As innovative as the other 4moms products are, the Origami gets the most attention -- as any power-folding robotic stroller would. Though the power-folding mechanism is what makes the Origami standout at playgroup, it's the wheels that really drive this thing.
The two rear wheels in the Origami stroller house generators. As the stroller is pushed, the turning of the wheels powers the generators and they make electricity, which is stored in the Origami's battery. Because power is constantly being made, the Origami doesn't need a bulky battery pack. Just by pushing the stroller, parents make the power necessary for the automated folding mechanism and the other high-tech goodies on the Origami.

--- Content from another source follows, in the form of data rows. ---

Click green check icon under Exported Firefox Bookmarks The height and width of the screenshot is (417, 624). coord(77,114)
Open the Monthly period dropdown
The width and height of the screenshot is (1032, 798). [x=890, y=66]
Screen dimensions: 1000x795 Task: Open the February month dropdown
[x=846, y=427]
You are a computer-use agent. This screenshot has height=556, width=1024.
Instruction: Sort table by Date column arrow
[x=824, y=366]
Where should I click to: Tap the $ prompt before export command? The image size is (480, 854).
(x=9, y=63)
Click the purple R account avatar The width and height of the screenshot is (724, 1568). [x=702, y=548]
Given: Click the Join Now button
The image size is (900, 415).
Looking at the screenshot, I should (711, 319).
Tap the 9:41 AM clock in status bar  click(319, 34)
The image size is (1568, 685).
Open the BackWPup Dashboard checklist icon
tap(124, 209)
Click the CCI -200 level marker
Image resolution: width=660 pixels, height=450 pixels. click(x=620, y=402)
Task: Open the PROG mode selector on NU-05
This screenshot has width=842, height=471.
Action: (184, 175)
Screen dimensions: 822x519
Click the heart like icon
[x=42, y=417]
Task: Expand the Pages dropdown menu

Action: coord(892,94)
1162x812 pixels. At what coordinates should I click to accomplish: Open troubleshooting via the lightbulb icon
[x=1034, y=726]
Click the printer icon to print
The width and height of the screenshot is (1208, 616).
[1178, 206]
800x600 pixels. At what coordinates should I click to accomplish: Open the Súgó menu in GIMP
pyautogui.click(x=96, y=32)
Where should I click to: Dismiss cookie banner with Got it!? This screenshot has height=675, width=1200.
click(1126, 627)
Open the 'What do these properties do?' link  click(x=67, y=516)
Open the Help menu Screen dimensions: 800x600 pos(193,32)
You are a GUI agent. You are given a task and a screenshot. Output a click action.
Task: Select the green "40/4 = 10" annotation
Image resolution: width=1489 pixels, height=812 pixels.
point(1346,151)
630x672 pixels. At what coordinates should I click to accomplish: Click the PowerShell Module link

To fold the Origami, all you have to do is twist a knob and push a button near the handle bars. Requiring the knob twist means that the fold button won't accidentally be pushed while the stroller is in use. There are also sensors in the Origami's seating area. If any weight is detected, the stroller won't fold, which is a key safety feature since no one wants a creased kid.
The folding motion itself is somewhat similar to what you might see in a conventional stroller. The front wheels flip back and the seat lies back onto the rear wheels, while the seat frame and central support pillar retract. When it's time to go, the process happens in reverse: The tubes in the seat frame and central support pillar extend, the seat sits up and the front wheels move out.